Can you illuminate us please??? Whats that nice looking piece of steel???


----------



## mb165 (Sep 4, 2010)

Speed said:


> Can you illuminate us please??? Whats that nice looking piece of steel???


ADA superjet es-150


----------



## Green_Flash (Apr 15, 2012)

That is nice! Did you ever set up the 60p again?


----------



## chan1011 (Mar 17, 2014)

Wow you're pretty much all ADA gear, very fancy! The plants look amazing! 

Sent from my SGH-I337M using Tapatalk


----------



## mb165 (Sep 4, 2010)

hmm...


----------



## AquaAurora (Jul 10, 2013)

Whops. Well at lest the entire thing didn't break loose, float to the surface, and trap the fish in a very thin bit of water between plant and air.


----------



## mb165 (Sep 4, 2010)

I redid the tank after all the HC uprooted, switched to elatine hydropiper. I also upgraded the stand to a cube cabinet.


----------



## mb165 (Sep 4, 2010)

About half of it's filled in.


----------



## mb165 (Sep 4, 2010)

It's been a while but the tank is still running now with UG.


----------



## randym (Sep 20, 2015)

It's beautiful.

What caused the earlier carpet to uproot like that?


----------



## mb165 (Sep 4, 2010)

randym said:


> It's beautiful.
> 
> What caused the earlier carpet to uproot like that?


Riccia had started growing throughout the carpet causing it to become buoyant and eventually uproot.


----------



## mb165 (Sep 4, 2010)

The tank is still running.


----------

- - - - -

### Short task 1
In the aquarium forum thread, what caused the earlier carpet to uproot?
The text and the entries were taken from separate sources.

[Items listed in a dataset]

- - - - -

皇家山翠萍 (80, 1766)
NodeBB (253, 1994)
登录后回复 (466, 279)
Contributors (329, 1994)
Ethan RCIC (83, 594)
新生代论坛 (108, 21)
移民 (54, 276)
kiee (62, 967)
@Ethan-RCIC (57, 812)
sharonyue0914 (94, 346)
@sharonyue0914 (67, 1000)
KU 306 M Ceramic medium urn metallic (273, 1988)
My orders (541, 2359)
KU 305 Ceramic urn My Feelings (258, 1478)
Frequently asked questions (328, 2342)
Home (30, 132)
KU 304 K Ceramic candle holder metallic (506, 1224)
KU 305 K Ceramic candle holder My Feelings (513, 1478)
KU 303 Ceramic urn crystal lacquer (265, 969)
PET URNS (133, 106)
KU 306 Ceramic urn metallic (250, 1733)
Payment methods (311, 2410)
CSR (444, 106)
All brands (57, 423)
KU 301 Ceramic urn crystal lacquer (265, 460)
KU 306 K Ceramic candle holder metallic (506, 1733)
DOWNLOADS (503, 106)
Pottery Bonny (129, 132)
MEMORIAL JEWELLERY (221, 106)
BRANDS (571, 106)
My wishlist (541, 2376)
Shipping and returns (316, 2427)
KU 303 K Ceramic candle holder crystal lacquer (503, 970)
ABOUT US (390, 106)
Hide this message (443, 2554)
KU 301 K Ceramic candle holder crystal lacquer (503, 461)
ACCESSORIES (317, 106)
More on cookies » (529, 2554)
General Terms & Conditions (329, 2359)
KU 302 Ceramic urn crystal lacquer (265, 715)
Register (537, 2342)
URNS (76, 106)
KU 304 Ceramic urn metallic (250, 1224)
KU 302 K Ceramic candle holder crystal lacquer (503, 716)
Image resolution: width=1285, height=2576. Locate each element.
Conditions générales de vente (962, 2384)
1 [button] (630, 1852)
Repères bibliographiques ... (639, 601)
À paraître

- - - - -

### Short task 2
Format the entries as a numbered list, beginning at the entry that contains "Home (30, 132)" and stopping after the entry that contains "BRANDS (571, 106)". Leave out blank lines and include no other entries.

### Answer 1
Riccia had started growing throughout the carpet, which made it buoyant until it eventually uprooted.

### Answer 2
1. Home (30, 132)
2. KU 304 K Ceramic candle holder metallic (506, 1224)
3. KU 305 K Ceramic candle holder My Feelings (513, 1478)
4. KU 303 Ceramic urn crystal lacquer (265, 969)
5. PET URNS (133, 106)
6. KU 306 Ceramic urn metallic (250, 1733)
7. Payment methods (311, 2410)
8. CSR (444, 106)
9. All brands (57, 423)
10. KU 301 Ceramic urn crystal lacquer (265, 460)
11. KU 306 K Ceramic candle holder metallic (506, 1733)
12. DOWNLOADS (503, 106)
13. Pottery Bonny (129, 132)
14. MEMORIAL JEWELLERY (221, 106)
15. BRANDS (571, 106)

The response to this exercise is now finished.